In December, Ukrainian parliament was presented with Magnitsky legislation with broad support of its members. Ukraine is the sixth country in the world to promote Magnitsky Act human rights legislation.
Announcement this initiative today, Serhiy Kiral, Member of Parlament and one of co-authors of the draft bill stated that “With Ukrainian Magnitsky Act being introduced Ukraine is joining a number of states, which has already imposed a personal sanctions regime targeted at those violating human rights on a large scale. In Spring 2017, while nurturing the idea for Ukraine to join the global campaign and meeting William Browder, Putin’s #1 enemy, I was surprised that in the framework of international law Ukraine is not fully utilizing all available instruments to keep those violating human rights accountable, in particular in the context of Ukranian-Russian war for independence. This is an important step forward contributing to the rights protection of Ukrainian citizens, political prisoners, who suffered from or continue to be detained in Russian prisons in addition to commemorating Sergei Magnitsky, who was not afraid to stand up against the totalitarian and corrupt Putin regime in Russian Federation.”.
Olena Sotnyk, a co-author and co-initiator of the draft bill made the following remarks: “The adoption of Magnitsky Act is the way to further consolidation of efforts with international community and fight for protection of human rights. Moreover, introduction of targted sanctions on Russian government officials, judges, law-enforcement who violate human rights has a direct link to Ukrainian national interests and national security for Ukraine at war with Russian nowadays. Sergei Magnitsky case is not exceptional, detached from reality, while all those bearing direct responsibility for Sergei Magnitsky’s murder continue to occupy their positions and similarly violate human rights towards our native citizens, who reside in occupied Crimea or were forcefully relocated to Russian Federation.”.
The draft bill foresees targeted sanctions regime to be imposed on human rights abusers in a form of Ukraine terrtory entry ban and assets freeze. List of individuals to be covered by the sanctions regime is added to the draft bill. As a matter-of-fact, this list coincides with similar lists of individuals under sanctions in the US and UK, as well as the one adopted by the Council of Europe.
Ukrainian Magnitsky Act is titled ‘On Measures to Protect National Interests, National Security of Ukraine and Keeping Human Rights Abusers Accountable’. This title uncovers the key objective of the bill.
Explanatory memorandum to the bill underlines the importance of Magnitsky legacy for the protection of human rights. “Sergei Magnitsky murder is the most appalling example of utter disrespect of Russian authorities to rights of their citizens, characterised by cynicism and impunity”.

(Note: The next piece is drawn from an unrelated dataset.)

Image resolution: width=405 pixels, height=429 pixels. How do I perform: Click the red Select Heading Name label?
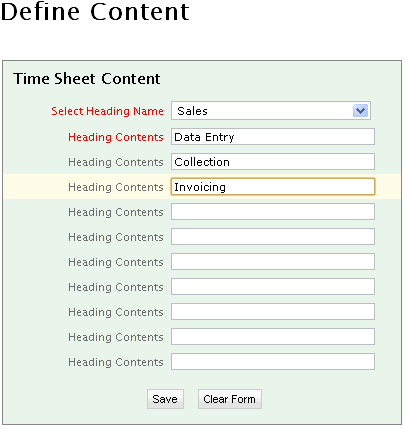click(107, 111)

Sergei Magnitsky was a Russian lawyer, who disclosed money laundering scheme for 230 million USD with involvement of Russian officials. Soon afterwards, he was arrested by those officials linked to the crime and detained for 358 days, until he was murdered at the age of 37 on November 16th, 2009.
Instead of executing justice against those associated with the murder, Russian authorities has been tireless in offering them further incentives and state recognition. Formal investigation was closed on grounds of lack of crime evidence.

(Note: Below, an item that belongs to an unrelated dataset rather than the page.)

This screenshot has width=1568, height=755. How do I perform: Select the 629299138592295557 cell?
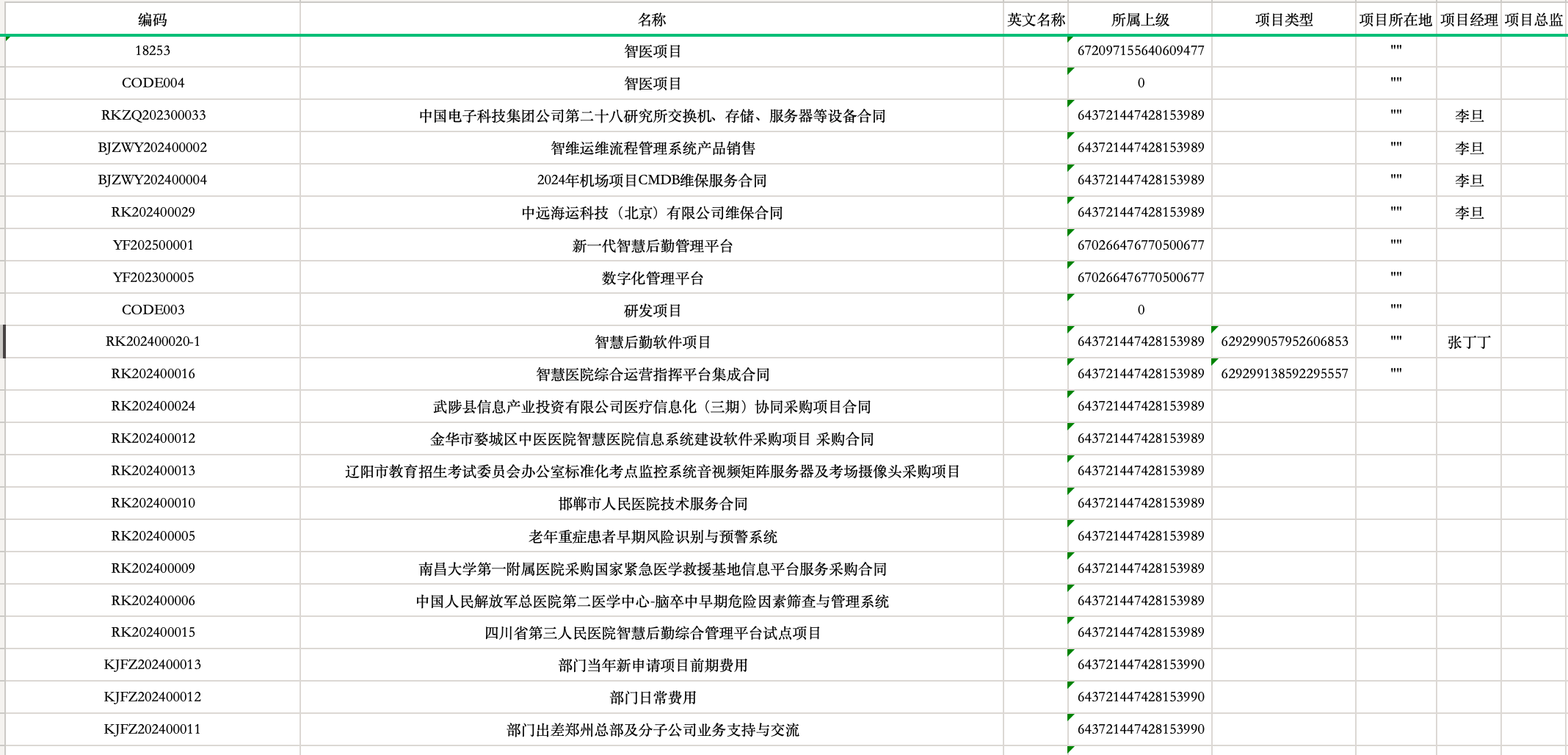click(x=1284, y=374)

Sergei Magnitsky’s detention in Russian custody eights anniversary was marked in 2017. Magnitsky Act was adopted the US five years ago, in 2012.
In 2016, a year ago, Estonia became the first country in Europe to adopt Magnitsky Act, while similar acts were passsed in the UK, Canada and Lithuania throughout the year.
Olena Sotnyk concludes:“Unfortunately, current mechanism of imposing sanctions in Ukraine does not allow for full confidence that these or other sanctions would be eventually enforced, despite the need for them evident. Verkhovna Rada is responsible for formulating the principles of Ukraine’s foreign policy, nevertheless, remaining deprived of the authority to impose sanctions, which, wihout any doubt, are an important element of any foreign policy. Therefore, Magnitsky Act is a set of two bills consisting of the bill to improve the capacity of sanctions regime introduction and a bill on targeted sanctions imposed on concrete individuals, human rights abusers”.